While I understand people prefer to use familiar tools, I think Lissa, Maksim, and company are making a serious error by trying to resolve the issue of the kin entirely in-house. The condition is fairly clearly an infection1. At the least, Canadian authorities might like a heads-up that there’s a communicable disease that turns people into budget wolverines with serious impulse-control issues 2. Why, it’s even possible that conventional medicine could manage or cure 3 the condition. 

As Canadian fantasies go, Blood and Kin is as Canadian as possible under the circumstances . An infectious disease that turns people in aggressive rage-monsters” is how 28 Days Later and other works like it begin. Convention dictates that once Maksim’s self-control lapses, Toronto should be turned into a nightmarish, violent hellscape even worse than Vancouver.

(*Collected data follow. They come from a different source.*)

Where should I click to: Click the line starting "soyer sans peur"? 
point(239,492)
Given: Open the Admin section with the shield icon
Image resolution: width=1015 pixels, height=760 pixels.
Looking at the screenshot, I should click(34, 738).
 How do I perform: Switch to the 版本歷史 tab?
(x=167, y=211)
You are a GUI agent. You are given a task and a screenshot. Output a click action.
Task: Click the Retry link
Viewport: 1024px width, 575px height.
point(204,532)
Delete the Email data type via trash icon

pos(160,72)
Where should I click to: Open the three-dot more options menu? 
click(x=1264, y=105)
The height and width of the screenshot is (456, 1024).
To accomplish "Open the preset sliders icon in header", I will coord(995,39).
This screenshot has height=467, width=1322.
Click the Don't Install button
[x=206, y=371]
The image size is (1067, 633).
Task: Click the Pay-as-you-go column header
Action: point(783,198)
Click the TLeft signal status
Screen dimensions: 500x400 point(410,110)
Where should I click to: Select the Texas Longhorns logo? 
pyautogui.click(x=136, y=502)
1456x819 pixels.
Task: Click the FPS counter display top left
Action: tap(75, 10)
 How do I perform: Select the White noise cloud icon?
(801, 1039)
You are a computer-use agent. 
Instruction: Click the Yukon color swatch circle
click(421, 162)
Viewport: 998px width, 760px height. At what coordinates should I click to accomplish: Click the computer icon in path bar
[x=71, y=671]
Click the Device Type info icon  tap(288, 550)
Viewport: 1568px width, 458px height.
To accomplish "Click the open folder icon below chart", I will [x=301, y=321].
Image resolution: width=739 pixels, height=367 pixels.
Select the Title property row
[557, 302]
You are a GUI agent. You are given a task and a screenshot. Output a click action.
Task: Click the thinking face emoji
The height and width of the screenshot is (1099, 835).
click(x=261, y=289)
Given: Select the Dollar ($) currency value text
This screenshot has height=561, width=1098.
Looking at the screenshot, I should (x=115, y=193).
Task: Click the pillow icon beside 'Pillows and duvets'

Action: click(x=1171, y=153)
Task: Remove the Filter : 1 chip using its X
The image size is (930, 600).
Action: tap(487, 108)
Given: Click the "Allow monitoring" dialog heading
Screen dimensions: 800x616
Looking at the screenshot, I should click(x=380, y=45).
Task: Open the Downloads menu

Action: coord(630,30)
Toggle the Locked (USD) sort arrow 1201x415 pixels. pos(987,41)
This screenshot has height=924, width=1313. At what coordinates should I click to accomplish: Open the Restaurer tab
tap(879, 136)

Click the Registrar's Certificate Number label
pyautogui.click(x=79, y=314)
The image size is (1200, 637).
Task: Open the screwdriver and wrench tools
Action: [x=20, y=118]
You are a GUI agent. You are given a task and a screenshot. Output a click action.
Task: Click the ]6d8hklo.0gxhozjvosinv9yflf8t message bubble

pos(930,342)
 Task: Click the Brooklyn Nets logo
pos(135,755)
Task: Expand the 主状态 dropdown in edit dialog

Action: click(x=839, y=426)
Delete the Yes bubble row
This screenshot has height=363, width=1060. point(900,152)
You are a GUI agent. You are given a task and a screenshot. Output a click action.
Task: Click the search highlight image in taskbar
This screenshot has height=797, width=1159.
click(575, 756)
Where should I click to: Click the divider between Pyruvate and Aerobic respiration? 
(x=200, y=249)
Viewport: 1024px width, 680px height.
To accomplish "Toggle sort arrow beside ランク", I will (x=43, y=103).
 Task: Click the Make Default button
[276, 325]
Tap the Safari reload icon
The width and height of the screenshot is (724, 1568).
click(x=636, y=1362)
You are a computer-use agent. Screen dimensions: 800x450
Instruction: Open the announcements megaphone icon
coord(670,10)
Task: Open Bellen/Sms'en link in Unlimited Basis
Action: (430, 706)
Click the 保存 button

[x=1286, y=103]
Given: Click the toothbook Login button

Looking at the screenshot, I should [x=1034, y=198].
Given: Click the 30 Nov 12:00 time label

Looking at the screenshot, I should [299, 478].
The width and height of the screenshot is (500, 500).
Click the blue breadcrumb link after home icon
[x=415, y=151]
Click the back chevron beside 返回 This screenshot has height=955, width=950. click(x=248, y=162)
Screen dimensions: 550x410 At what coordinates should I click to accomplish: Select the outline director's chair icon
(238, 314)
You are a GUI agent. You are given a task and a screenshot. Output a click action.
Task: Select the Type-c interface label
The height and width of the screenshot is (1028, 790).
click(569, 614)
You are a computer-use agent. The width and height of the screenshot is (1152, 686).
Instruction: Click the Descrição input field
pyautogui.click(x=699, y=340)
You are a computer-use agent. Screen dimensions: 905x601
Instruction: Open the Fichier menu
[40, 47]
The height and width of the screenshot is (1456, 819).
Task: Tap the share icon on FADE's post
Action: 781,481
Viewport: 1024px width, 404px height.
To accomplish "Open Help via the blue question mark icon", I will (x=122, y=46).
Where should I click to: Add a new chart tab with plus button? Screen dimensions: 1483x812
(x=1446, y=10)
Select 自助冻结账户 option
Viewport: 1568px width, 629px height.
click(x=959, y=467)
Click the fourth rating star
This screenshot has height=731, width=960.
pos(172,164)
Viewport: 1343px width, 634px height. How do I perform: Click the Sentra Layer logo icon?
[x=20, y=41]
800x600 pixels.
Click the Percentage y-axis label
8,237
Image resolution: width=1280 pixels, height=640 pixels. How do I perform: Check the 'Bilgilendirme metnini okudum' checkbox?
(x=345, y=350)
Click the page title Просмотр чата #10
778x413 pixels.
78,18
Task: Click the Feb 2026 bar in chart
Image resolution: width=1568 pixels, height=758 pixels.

That’s not what happens. In large part, this is because Maksim takes steps to limit the danger he and those like him present to Toronto. In large part, it is also because there are people like Lissa and her stepsister Stella who are willing to take personal risks to help Maksim and the other kin. Rather than a collection of paranoid, uncooperative, unconnected individuals each trying to survive despite the cost to others, Humphrey’s Toronto is a functioning society. Lissa opens her home to a stepsister she barely knows, Maksim does his best to help the kin he has created; Lissa takes up her grandmother’s duties. This is a Toronto where even the monsters are decent folk. 

Spells of Blood and Kin is available here (Amazon) and here (Chapters-Indigo).

Feel free to comment here. 

Please address corrections to jdnicoll at panix dot com.

1: Something must limit the spread of the kin infection or the human population would have been converted into ageless rage-monsters centuries or millennia ago. 

2: That said, Nick was a passive-aggressive jerk before he is turned into a kin. It may be some kin are profoundly changed by their new status but in Nick’s case, the infection only amplifies existing character issues. 

3: Mind you, curing someone of a condition that greatly increases their lifespan may not be seen as a favour.